Appellant contacted one D. C. Jones, the owner of the property which appellant believed could be resold within a reasonable time and at a reasonably good profit over the proposed sale price of $1,250. Not having the purchase money, and being unwilling to involve himself in debt, appellant entered into an agreement with appellee, whereby the latter, on April 22, 1913, furnished the money for the purchase price, which was paid over to Jones, the vendor. By consent of all, Jones conveyed the property to appellee, upon an agreement that appellant should not incur any personal liability in the transaction and that appellee would look alone to the property for re
It was further agreed that the rents and revenues from the property should be- collected by appellee, and applied to taxes and maintenance costs, the surplus, if any remaining, to be retained by appellee and credited upon the sum he had advanced until it was liquidated, the net balance to go to appellant. About a year after this agreement, which was in parol, the parties entered into a written stipulation, which was in accordance with the oral agreement. This suit, however, is based entirely on the oral contract.
Thereafter appellee collected the sum of $2,100 or more as rental from the land up to about the year 1921. At that time appellee sold one-half of the land for $2,500, and, in 1927, the other one-half for $3,500.
At the time of the first sale, appellant requested an accounting, but the only written statement made by appellee in response thereto was not dated, itemized or intelligible. On numerous occasions during the next fifteen years appellant orally requested an accounting, which appellee orally agreed to furnish, but never did. On August 5, 1935, appellant made a written request for a statement, whereupon appellee repudiated the trust. This suit was brought on July 1, 1937. Appellant claimed that all of the real •estate was sold and converted into cash by appellee, at a profit of at least $7,500, for which appellant sued and prayed for an accounting.
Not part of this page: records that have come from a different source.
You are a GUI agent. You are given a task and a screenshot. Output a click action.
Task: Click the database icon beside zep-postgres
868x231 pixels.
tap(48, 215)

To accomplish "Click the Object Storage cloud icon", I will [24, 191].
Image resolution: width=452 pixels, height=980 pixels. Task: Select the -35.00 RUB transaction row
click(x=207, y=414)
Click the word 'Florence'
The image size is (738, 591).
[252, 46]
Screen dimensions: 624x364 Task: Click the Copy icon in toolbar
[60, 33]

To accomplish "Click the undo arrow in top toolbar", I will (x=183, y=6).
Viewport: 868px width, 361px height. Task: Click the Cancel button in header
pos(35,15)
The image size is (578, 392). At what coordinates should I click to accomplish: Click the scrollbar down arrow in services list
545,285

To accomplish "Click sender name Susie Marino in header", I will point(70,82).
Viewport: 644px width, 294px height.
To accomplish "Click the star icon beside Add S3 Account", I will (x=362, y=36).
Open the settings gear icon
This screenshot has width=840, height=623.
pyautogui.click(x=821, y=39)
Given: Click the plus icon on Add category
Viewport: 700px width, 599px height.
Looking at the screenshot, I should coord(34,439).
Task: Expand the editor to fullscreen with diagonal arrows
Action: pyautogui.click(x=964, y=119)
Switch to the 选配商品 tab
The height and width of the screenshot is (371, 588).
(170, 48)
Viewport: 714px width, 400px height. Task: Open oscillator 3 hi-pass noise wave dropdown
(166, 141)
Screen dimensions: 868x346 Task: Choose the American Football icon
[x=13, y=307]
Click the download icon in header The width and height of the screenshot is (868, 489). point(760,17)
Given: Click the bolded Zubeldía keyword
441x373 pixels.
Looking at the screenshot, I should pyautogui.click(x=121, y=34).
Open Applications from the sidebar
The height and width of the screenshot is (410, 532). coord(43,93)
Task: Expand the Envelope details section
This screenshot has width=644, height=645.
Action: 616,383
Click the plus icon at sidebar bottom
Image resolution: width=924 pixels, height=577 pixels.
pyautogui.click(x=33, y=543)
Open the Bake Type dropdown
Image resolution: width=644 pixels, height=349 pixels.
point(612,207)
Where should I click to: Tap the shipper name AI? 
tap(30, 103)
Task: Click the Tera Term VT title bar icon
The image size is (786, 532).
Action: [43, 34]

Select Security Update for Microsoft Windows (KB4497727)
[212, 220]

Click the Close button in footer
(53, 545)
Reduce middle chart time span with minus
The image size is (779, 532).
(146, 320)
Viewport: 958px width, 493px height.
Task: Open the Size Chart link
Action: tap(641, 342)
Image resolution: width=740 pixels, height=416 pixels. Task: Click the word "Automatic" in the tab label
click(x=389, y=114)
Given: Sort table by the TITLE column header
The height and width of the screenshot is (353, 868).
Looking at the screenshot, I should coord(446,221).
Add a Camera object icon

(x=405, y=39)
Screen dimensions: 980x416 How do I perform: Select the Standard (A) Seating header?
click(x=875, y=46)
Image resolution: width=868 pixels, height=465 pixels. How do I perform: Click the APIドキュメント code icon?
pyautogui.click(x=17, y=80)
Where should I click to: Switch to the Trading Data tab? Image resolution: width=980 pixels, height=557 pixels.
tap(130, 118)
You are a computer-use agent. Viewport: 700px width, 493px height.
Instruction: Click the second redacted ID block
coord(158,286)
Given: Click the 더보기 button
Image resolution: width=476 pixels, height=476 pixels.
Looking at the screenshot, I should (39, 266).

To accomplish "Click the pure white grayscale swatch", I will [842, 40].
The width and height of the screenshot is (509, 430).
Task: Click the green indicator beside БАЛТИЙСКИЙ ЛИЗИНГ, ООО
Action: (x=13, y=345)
Wierhauser urged a general demurrer to the petition, which was sustained, and Lobban, refusing to amend, has appealed from the resulting adverse judgment.
Appellant contends that the facts alleged are sufficient to create an express trust in his favor under the familiar doctrine of James v. Fulcrod, 5 Tex. 512, 5 Am.Dec. 743.
An express trust is one which results from, and is based on, a contract which involves the separation of the legal and the •equitable title. Wheeler v. Haralson, 128 Tex. 429, 99 S.W.2d 885.
An express trust must be supported by a valid consideration, which may consist of a prior interest in the land, a payment of the purchase price, or a legal obligation to repay all or a part of the purchase price. This obligation of repayment may be payable at a fixed time, or on demand, or on an installment basis. The point is that it must be a legal obligation to repay the money. Wright v. Wright, Tex.Com.App., 132 S.W.2d 847; Trinity Fire Ins. Co. v. Solether, Tex.Civ.App., 49 S.W.2d 940; Solether v. Trinity Fire Ins. Co., 124 Tex. 363, 78 S.W.2d 180.
Prior to the conveyance by Jones to Wierhauser appellant had no interest in the land, nor did he furnish, or become bound for, any part of the purchase price. Wier-hauser’s agreement was no more than a promise to buy land and later convey it to appellant at a certain price. Such a promise does not create a trust. Watkins v. Watkins, Tex.Civ.App., 141 S.W. 1047; Schutz v. Harris, Tex.Civ.App., 149 S.W. 242; Friedsam v. Rose, Tex.Civ.App., 271 S.W. 417.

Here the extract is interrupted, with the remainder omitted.